Allure Security, a Boston-based "data loss detection" startup, recently closed a $5.3 million seed funding round led by GlassWing Ventures.
Allure deploys artificial intelligence in a new approach to securing data itself, rather than the network or endpoints. The firm's product was initially developed at Columbia University in New York with $10 million in funding from the Defense Advanced Research Projects Agency (DARPA).
Security Now contributing editor Simon Marshall spoke with Allure's CTO Dr. Salvatore J. Stolfo, who holds 47 patents, about the development and application of AI in cybersecurity.
Security Now: You've been professor of AI at Columbia University since 1979. What was the "light bulb moment" that drove you to develop this technology? What could you foresee that others could not?
Salvatore Stolfo: I had the idea for "behavior-based security" after my years of consulting for Citicorp in the 1980s on its credit card fraud system, and I proposed a project to DARPA in 1996 to study machine learning applied to security.
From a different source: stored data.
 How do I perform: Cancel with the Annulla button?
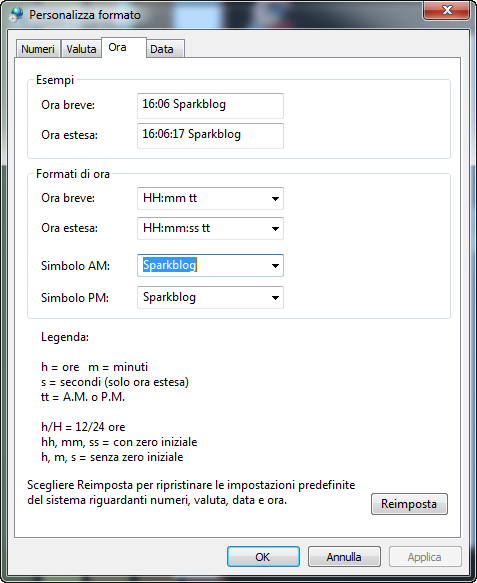click(344, 557)
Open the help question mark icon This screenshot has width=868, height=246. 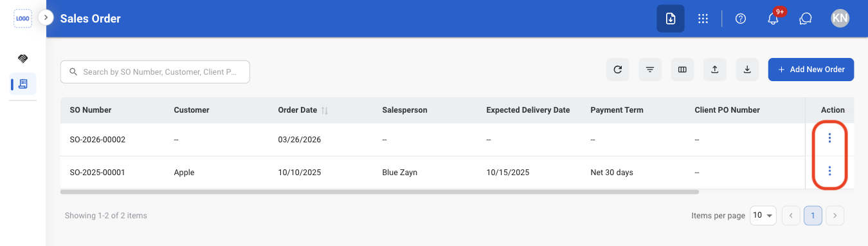(741, 19)
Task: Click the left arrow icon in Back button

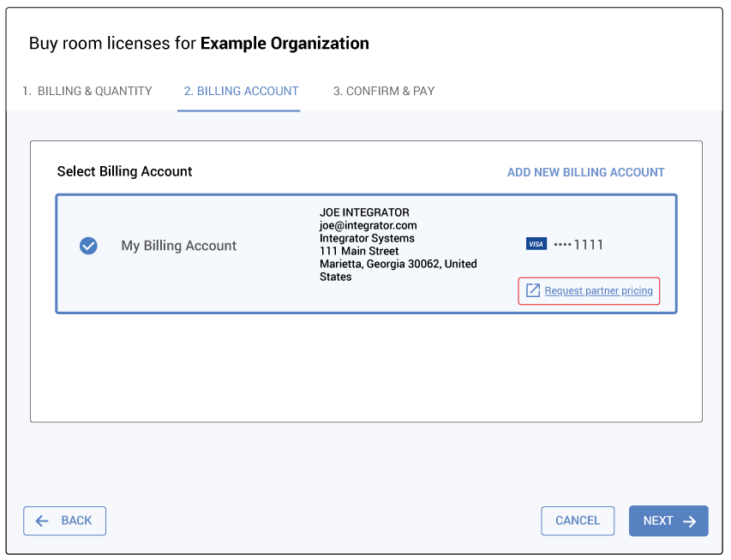Action: 42,521
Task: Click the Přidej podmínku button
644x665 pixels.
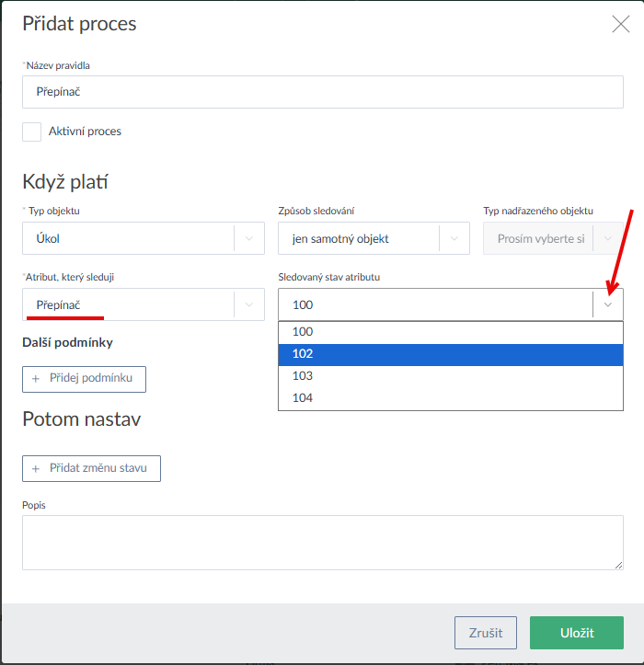Action: (84, 379)
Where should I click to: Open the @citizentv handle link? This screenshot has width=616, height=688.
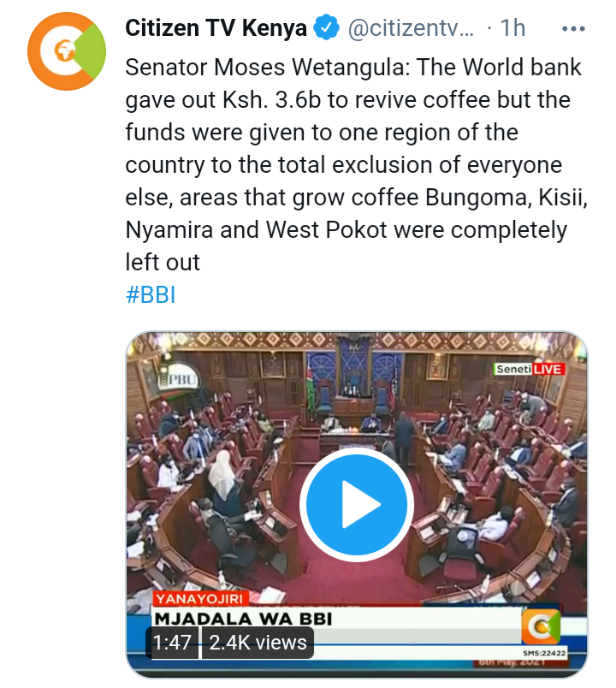(x=411, y=28)
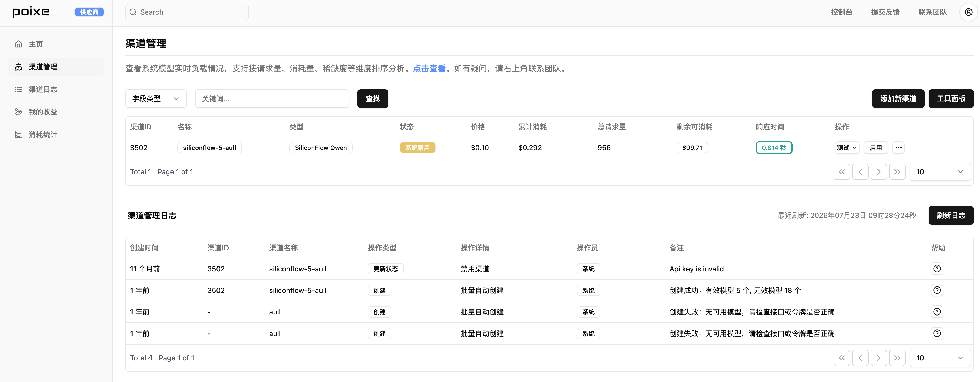The image size is (980, 382).
Task: Open the user account avatar icon
Action: (968, 12)
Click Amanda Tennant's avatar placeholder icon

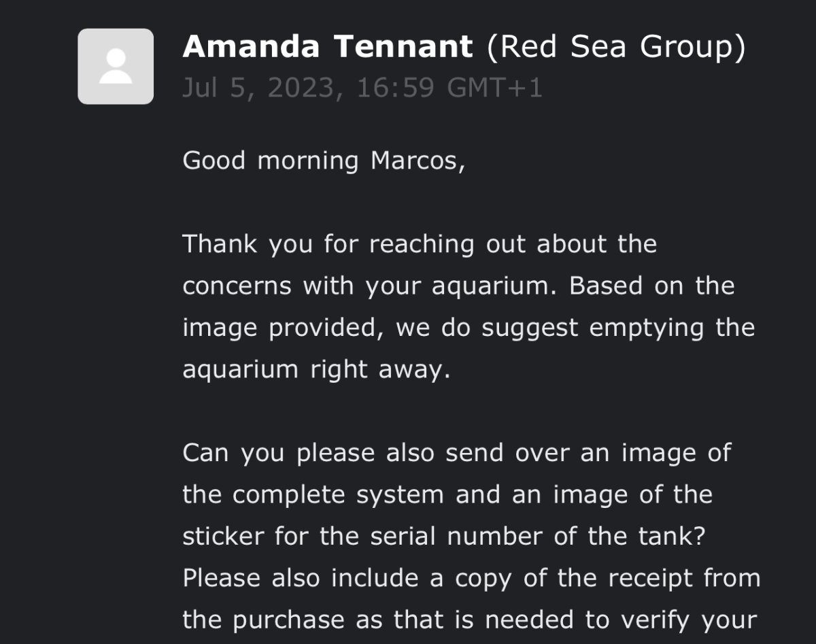point(116,67)
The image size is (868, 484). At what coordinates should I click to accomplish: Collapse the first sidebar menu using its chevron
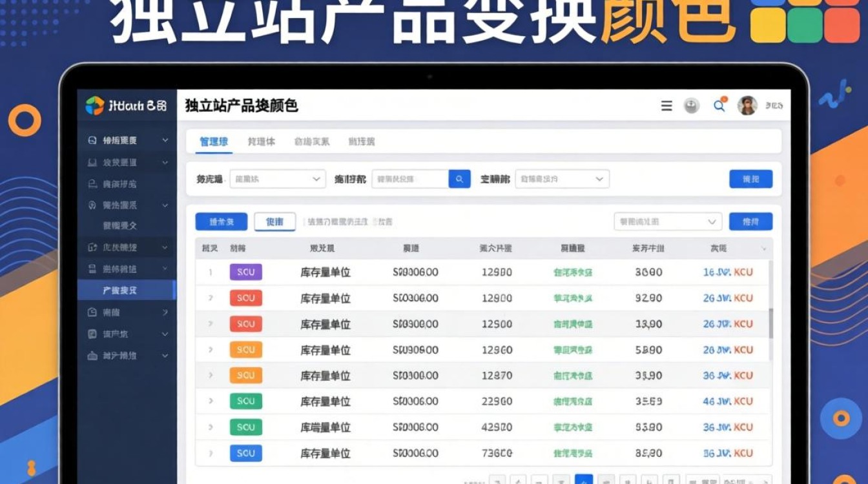tap(165, 141)
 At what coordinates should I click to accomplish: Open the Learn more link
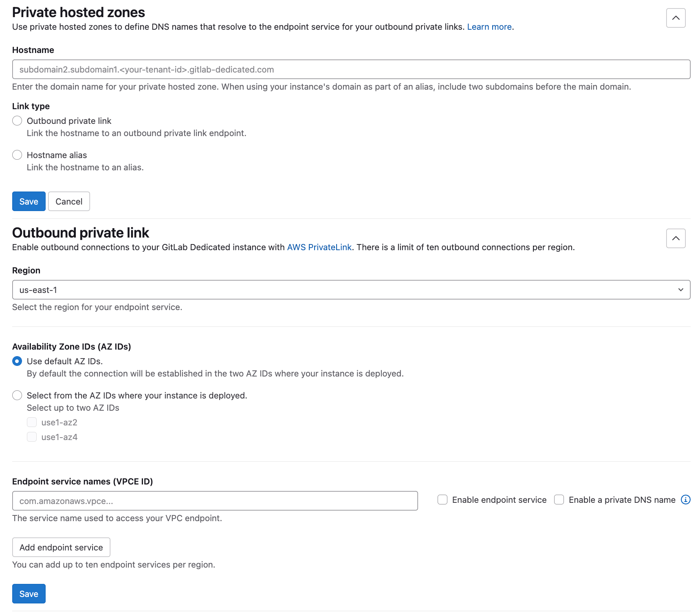[489, 27]
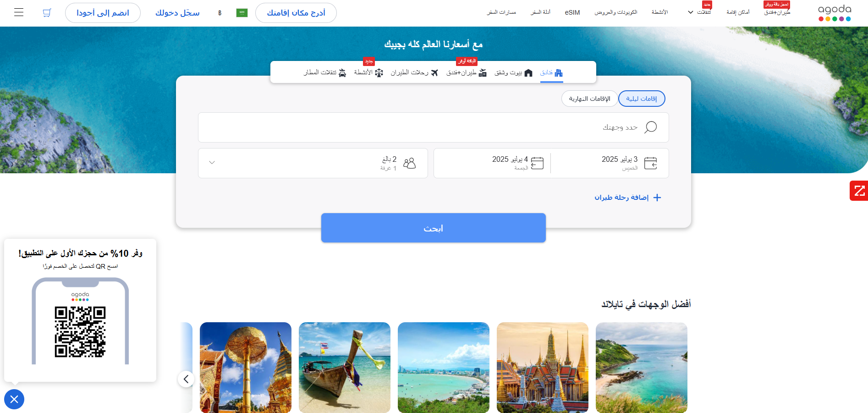Image resolution: width=868 pixels, height=413 pixels.
Task: Click the check-in calendar icon
Action: [650, 163]
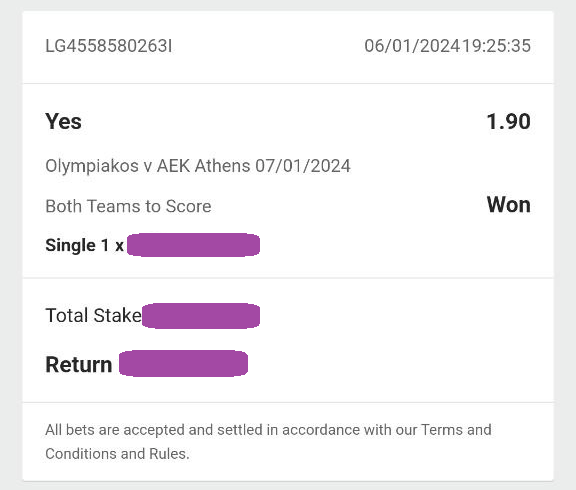Click the Conditions and Rules footer line
This screenshot has height=490, width=576.
pos(117,454)
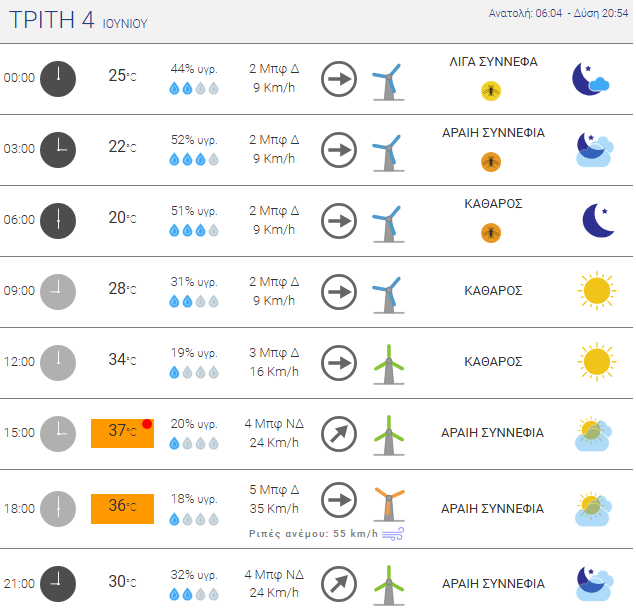This screenshot has width=636, height=611.
Task: Click the wind gust icon at 18:00
Action: click(393, 534)
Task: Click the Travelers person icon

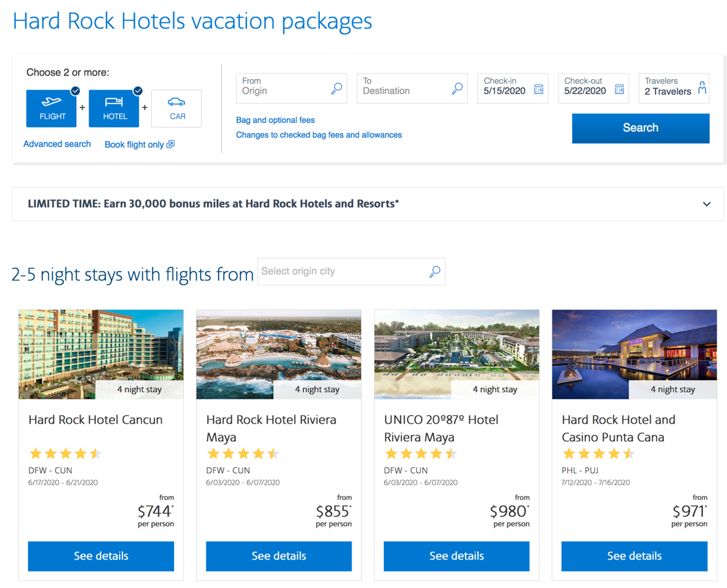Action: 702,88
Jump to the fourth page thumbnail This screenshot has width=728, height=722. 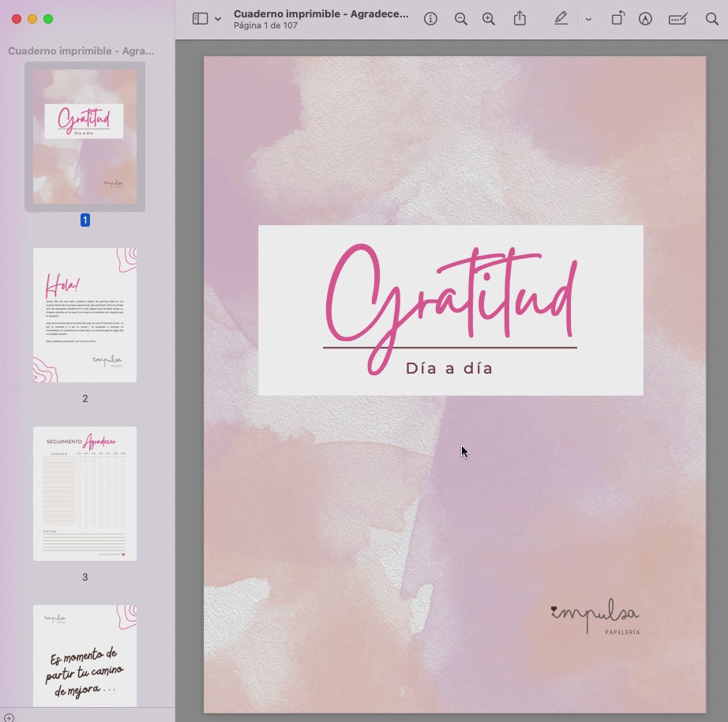click(84, 656)
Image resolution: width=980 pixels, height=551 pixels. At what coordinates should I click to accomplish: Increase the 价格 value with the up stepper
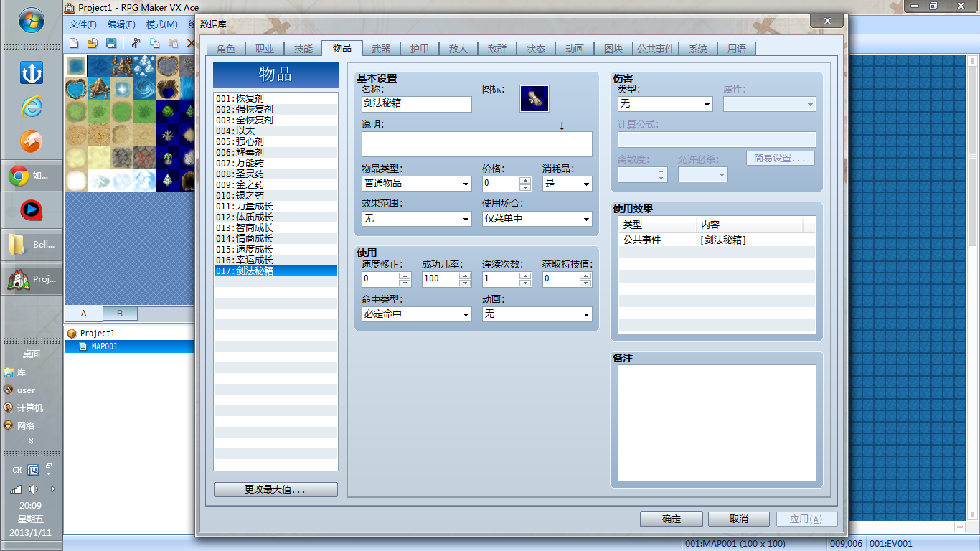tap(526, 179)
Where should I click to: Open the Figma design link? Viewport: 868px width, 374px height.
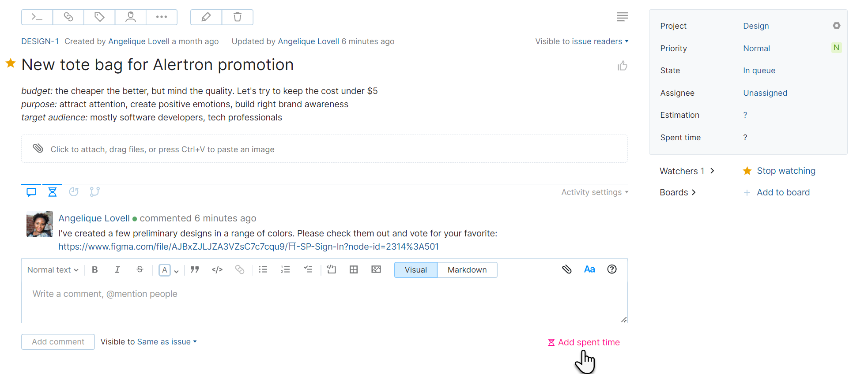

The idea was to use machine learning as a security technique to detect malicious and abnormal behavior. I thought of the concept as quite general applied to any computational object or entity, and ultimately data and data flows. I focused my attention specifically on data behavior later, about 2006 or so. It occurred to me that that was the key to stopping data loss, essentially tracking data, particularly planted bogus decoy data.
SN: What did the commercialization of that look like?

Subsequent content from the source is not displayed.